Legal is being asked to run like a modern business function — agile, data-driven, and integrated — while relying on a staffing structure built for stability and hierarchy. The result is a system that can’t flex fast enough to meet the pace of change.
Regulations shift without warning (37% of leaders cite regulatory uncertainty as a top concern). AI is transforming workflows faster than policies can catch up (88% expect major changes within two years). And nearly half of teams (46%) say they’re already understaffed.
It’s not a capacity problem – it’s a design problem.
Why This Matters Now
Legal teams face conflicting pressures: growing workloads from regulatory uncertainty and geopolitical shocks, budget constraints that limit headcount, and expectations to do more with the same resources. The path forward requires matching the right resources to the right problems.
The Opportunity
Teams that are adapting fastest aren’t necessarily bigger or better funded. They’re simply organizing work differently.

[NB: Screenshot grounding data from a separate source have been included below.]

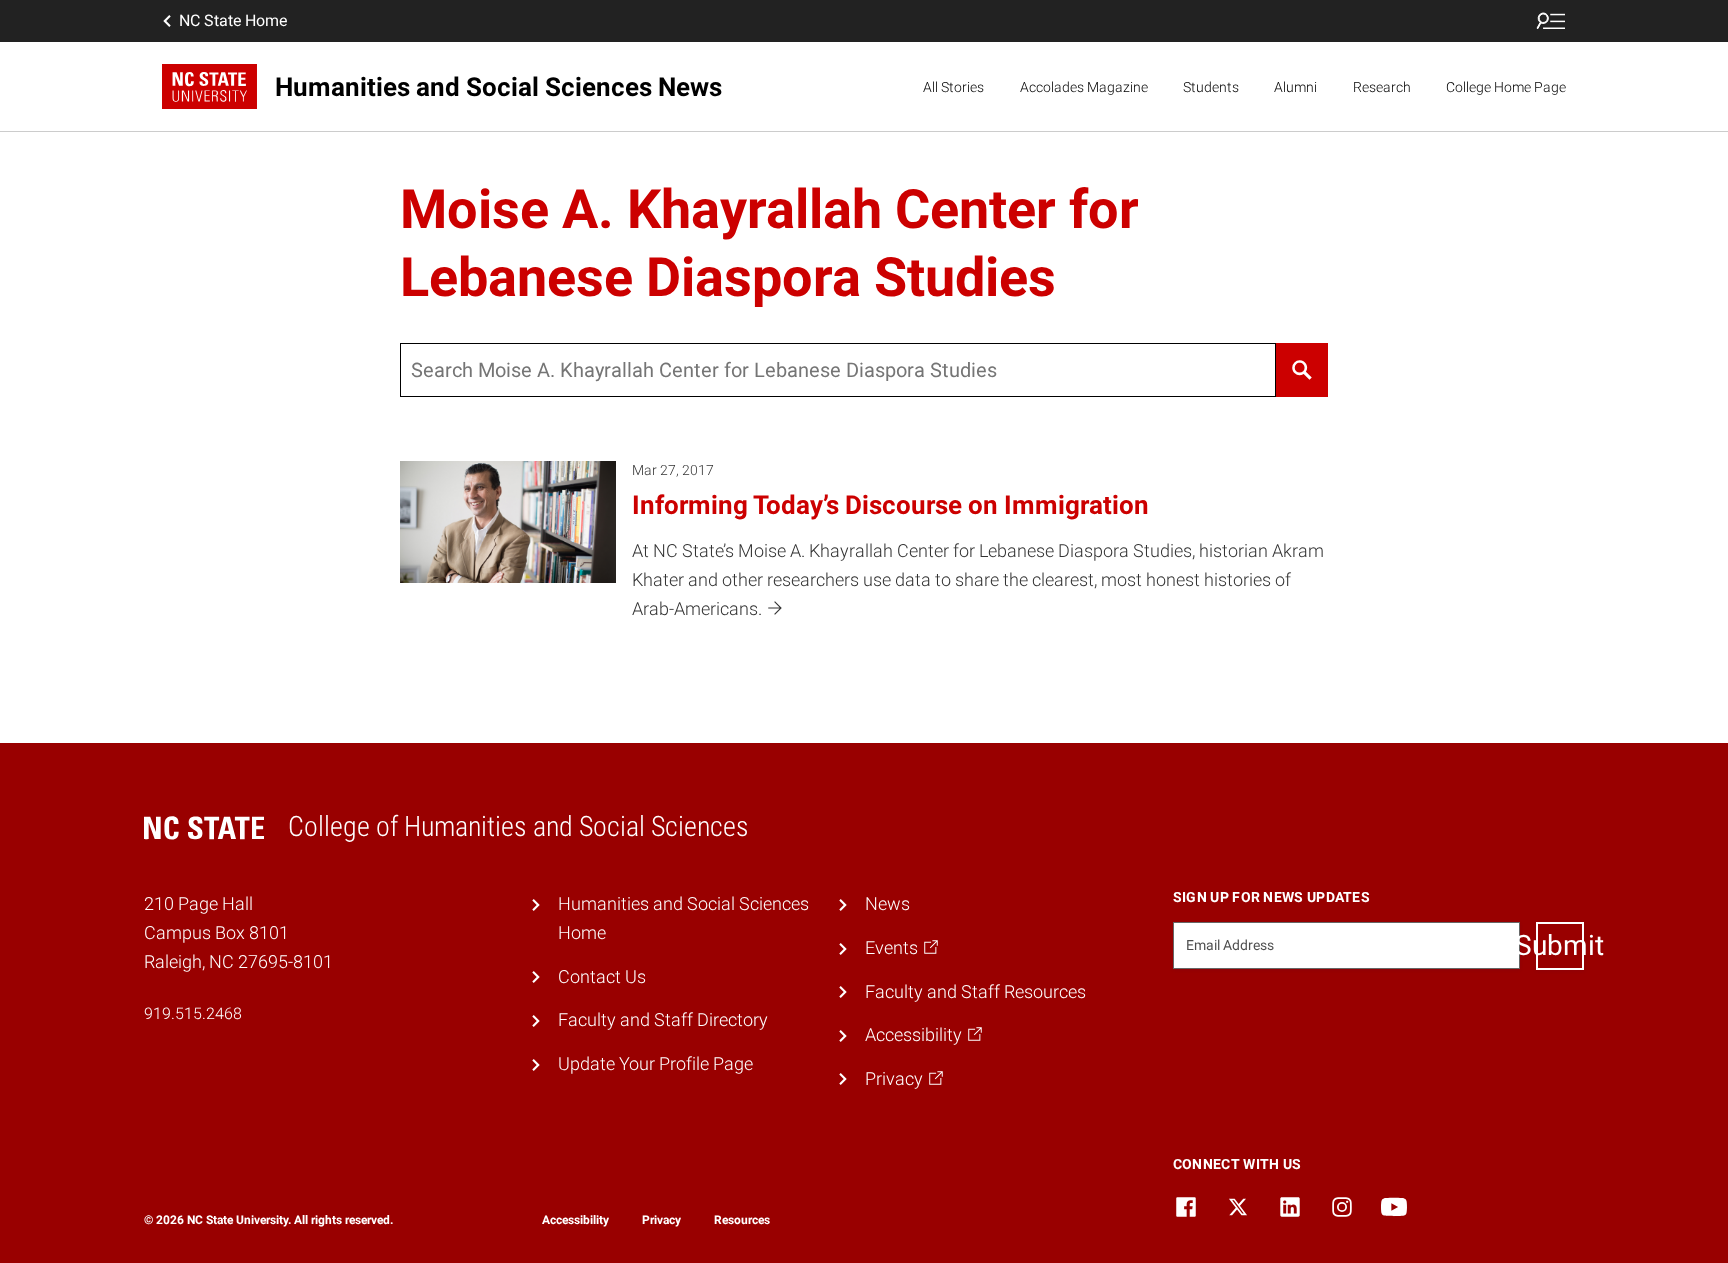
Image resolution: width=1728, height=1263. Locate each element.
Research (1382, 87)
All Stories (953, 87)
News (887, 903)
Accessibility (575, 1220)
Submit (1560, 945)
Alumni (1295, 87)
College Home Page (1506, 87)
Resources (742, 1220)
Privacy (661, 1220)
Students (1211, 87)
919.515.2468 (193, 1013)
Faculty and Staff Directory (663, 1019)
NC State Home (233, 20)
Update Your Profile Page (655, 1063)
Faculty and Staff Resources (975, 991)
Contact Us (602, 976)
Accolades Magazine (1084, 87)
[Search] (1302, 370)
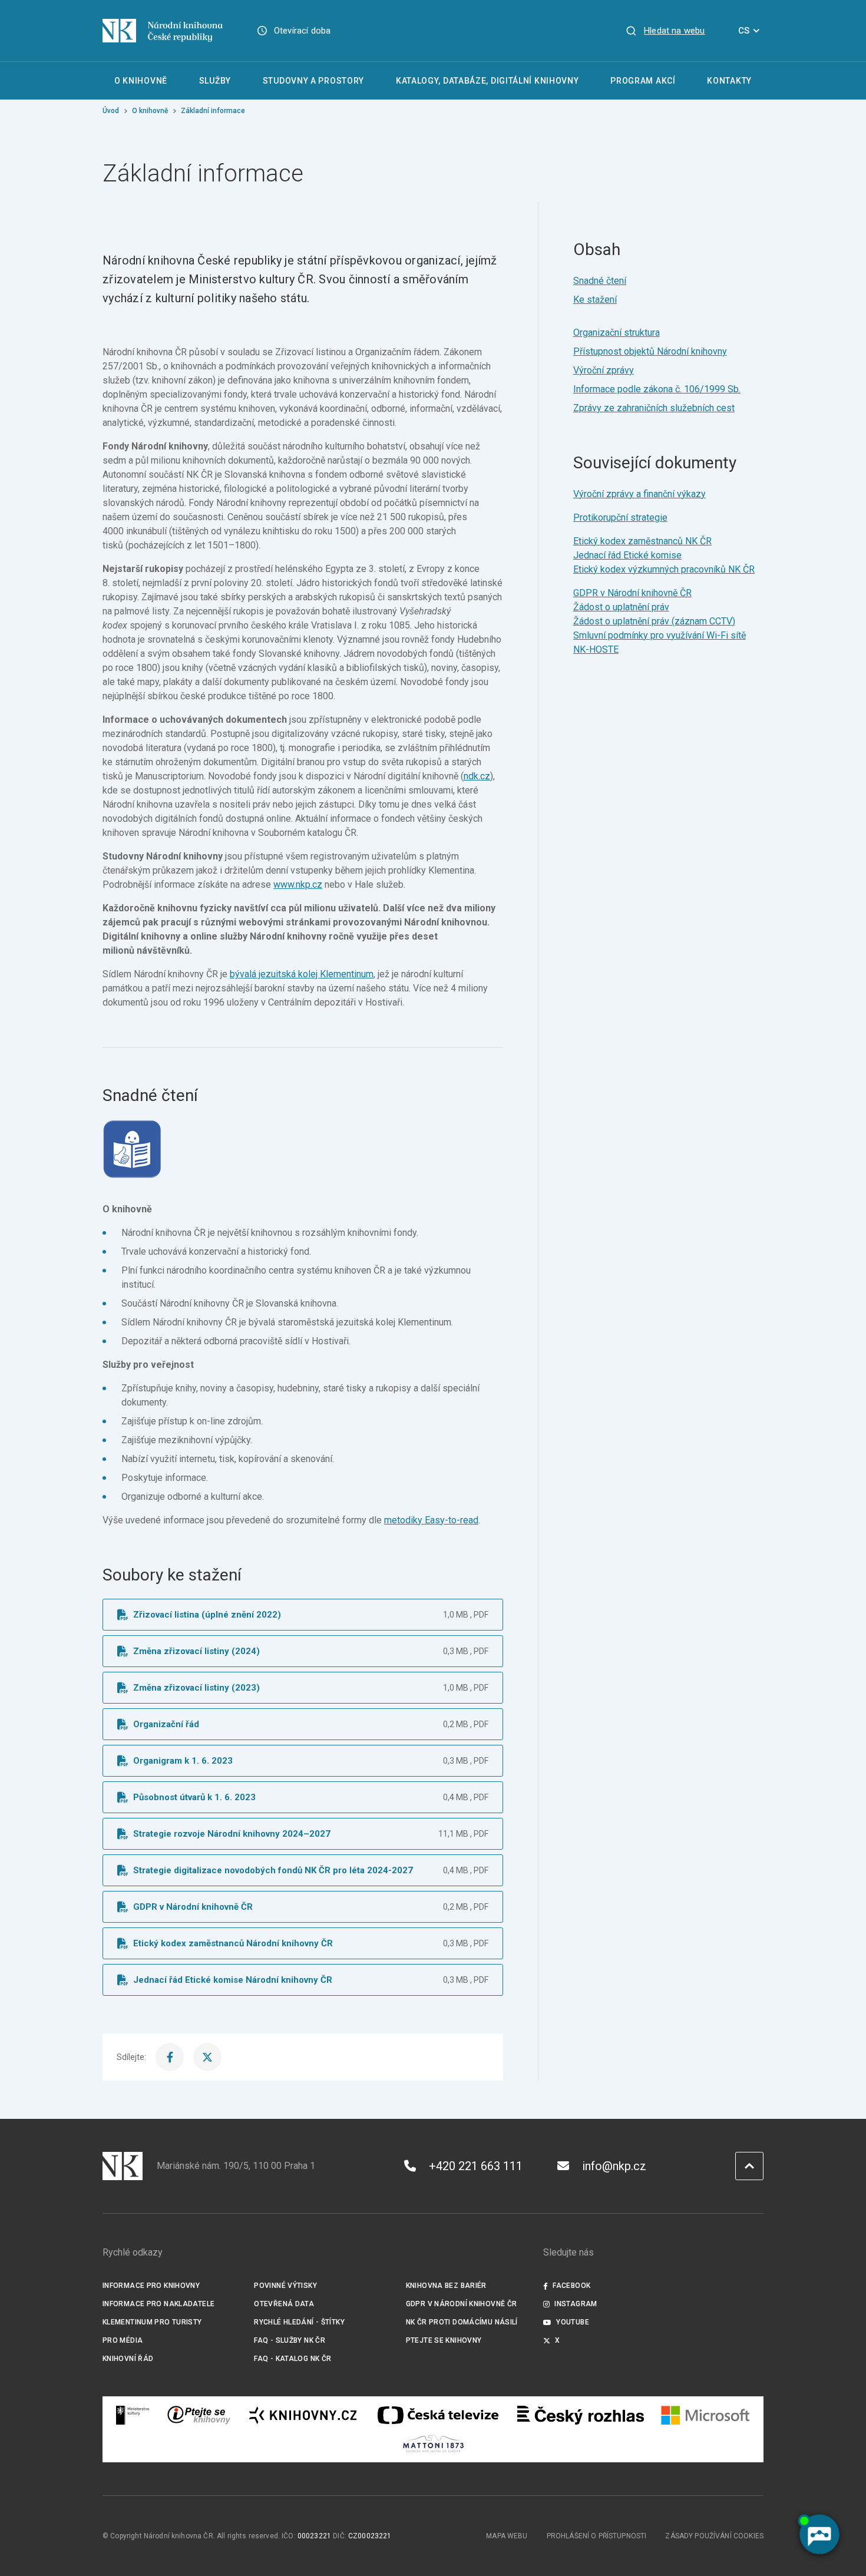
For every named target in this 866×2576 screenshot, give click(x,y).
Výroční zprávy (603, 370)
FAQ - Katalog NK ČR (292, 2359)
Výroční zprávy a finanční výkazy (639, 494)
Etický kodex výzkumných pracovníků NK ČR (664, 569)
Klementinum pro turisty (152, 2322)
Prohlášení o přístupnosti (597, 2536)
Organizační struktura (616, 332)
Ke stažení (595, 299)
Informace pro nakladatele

This ebook shows you how 150 legal leaders are responding. We’ll share survey data on the four priorities that matter most to GCs and CLOs (efficiency, technology, risk, talent), concrete strategies for each, and a 90-day roadmap to build a solution: the Portfolio Solution, a strategic mix of permanent staff, flexible legal talent, and targeted outside counsel that lets you match each problem to the most efficient resource.
Teams using this approach report measurable wins: 33% credit ALSPs for recent successes, 30% are shifting to more strategic use of traditional outside counsel, and leaders see better cost control while maintaining quality.
The result isn’t just a more efficient department. It’s a more resilient one – built to flex when the business does.
Key Findings
- 46% of legal teams are understaffed, even in the face of regulatory uncertainty (37%), AI disruption (88%), and rising outside counsel costs. Traditional resourcing models can’t solve this: high fees push work in-house, but budget constraints prevent hiring the people needed to handle it.
- Mixed staffing models are working: 33% of teams credit alternative legal service providers (ALSPs, which include flexible legal talent) for recent wins, 30% are shifting work from big law to cost-effective alternatives, and leaders are building resource portfolios that blend permanent staff with external expertise.
- Four key priorities are interconnected: Efficiency (56%), Technology (45%), Risk/Compliance (40%), and Business Alignment (39%) are interdependent. You can’t fix one without addressing the others.